The snowpack- the snow on the Sierra Nevada mountains in the winter- acts as a natural reservoir, storing water for the spring and summer months. This is vital for northern Nevada and California’s water supply. When the air gets warmer and spring comes, snow melts! Usually, this begins in April and ends in August. During the hot summer months, rain is scarce, and the water from the snowpack is the water which is used in hydropower, agriculture, and residential water. The snow melting in the summer leaves the soil and ground moist, which is necessary for plants to grow and to safeguard forests from devastating wildfires. The melting snow waters Sierra Nevada plants, which creates a healthy ecosystem.
We need snow for our tourism; the snowpack feeds alpine lakes such as Lake Tahoe, and it provides outdoor recreation that many people in and around northern Nevada work in. Less snowfall ruins snowboarding and skiing. The melting snow that we do get creates worse recreation conditions, such as packed snow.

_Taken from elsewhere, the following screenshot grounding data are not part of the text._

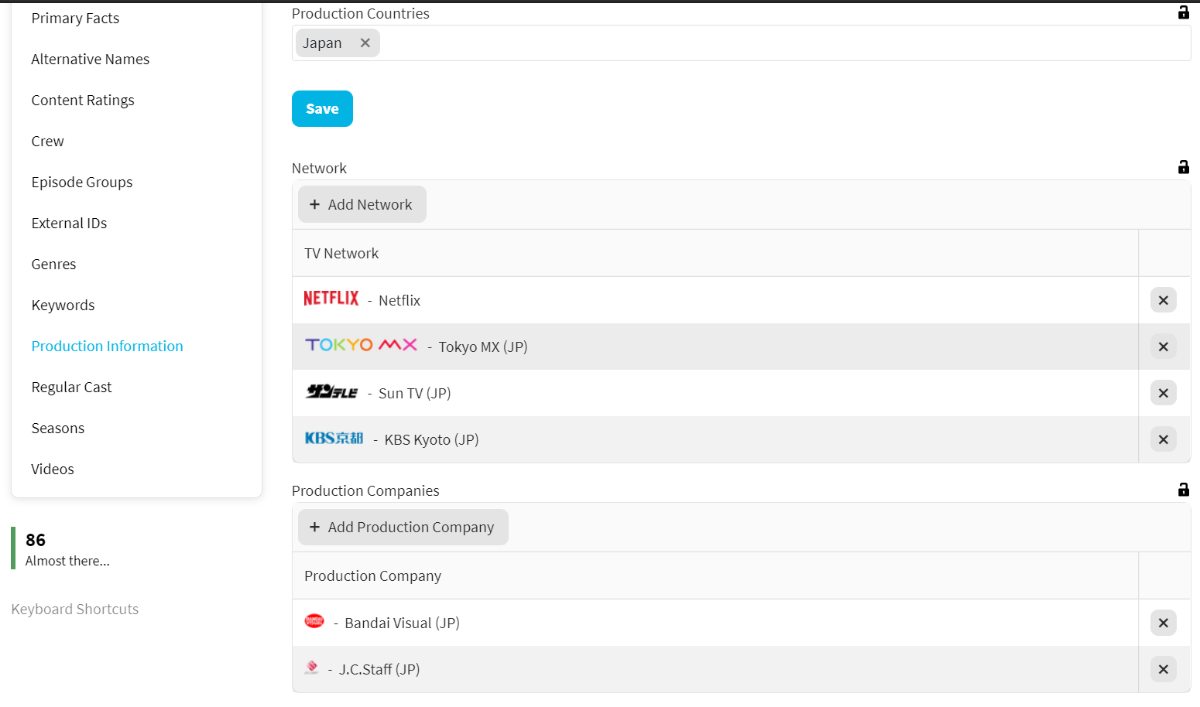Delete the Tokyo MX network row
Screen dimensions: 1200x707
pyautogui.click(x=1163, y=347)
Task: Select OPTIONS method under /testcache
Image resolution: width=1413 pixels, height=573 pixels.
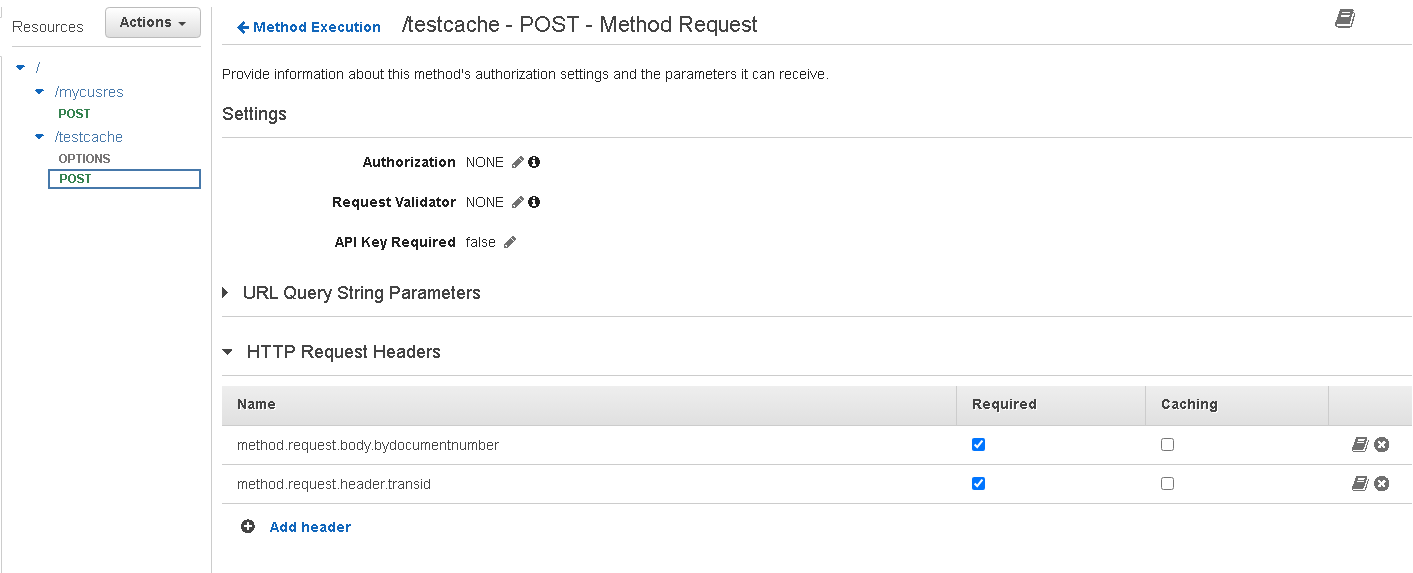Action: pyautogui.click(x=84, y=159)
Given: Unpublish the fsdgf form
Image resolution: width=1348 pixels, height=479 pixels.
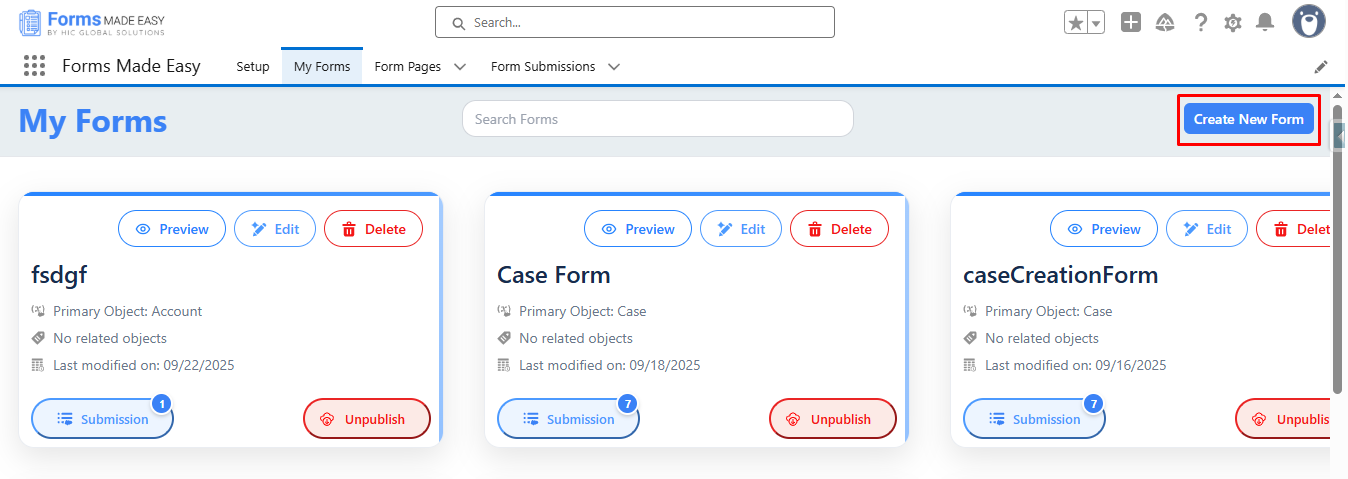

What is happening to the snow?
Snow has been arriving later and we’ve been getting less overall. This is due to climate change, because warmer temperatures cause worse droughts, and the precipitation largely falls as rain. The little snow we get melts earlier, providing us with less water in the dry summers, more fire-prone forests, and lower lake levels. It isn’t a coincidence that as less snow falls in winter, the wildfires of summer tend to be more extreme, spread faster, and occur more frequently.
The snow saves us, the environment, and our beautiful mountains. This is my mantra while I drive on unplowed roads this winter.